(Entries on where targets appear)

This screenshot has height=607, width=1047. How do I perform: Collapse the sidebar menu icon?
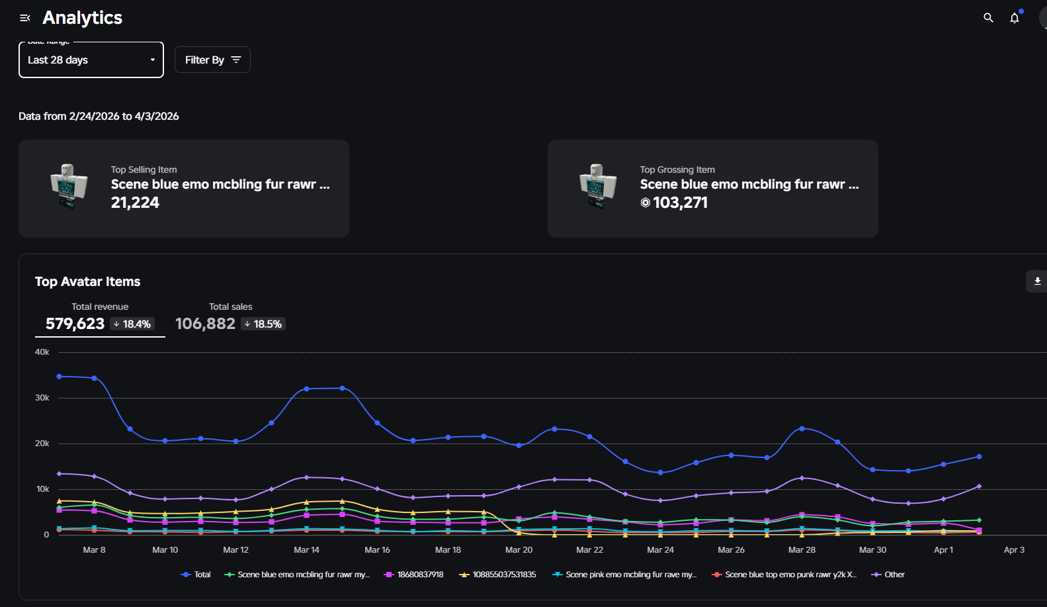25,18
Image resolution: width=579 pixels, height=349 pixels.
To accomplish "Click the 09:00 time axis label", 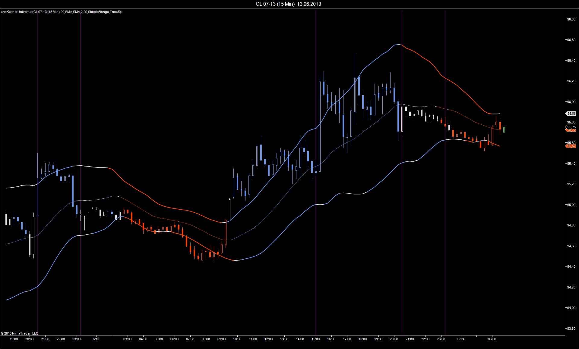I will pyautogui.click(x=221, y=339).
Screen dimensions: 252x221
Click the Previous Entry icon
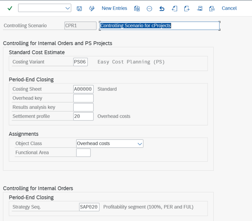174,9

* **Problem details**: Copy every line of the entries above that contains the string "height", matching case exactly.

* **Exercise result**:
This screenshot has height=607, width=1047. How do I perform: Collapse the sidebar menu icon?
Image resolution: width=579 pixels, height=349 pixels.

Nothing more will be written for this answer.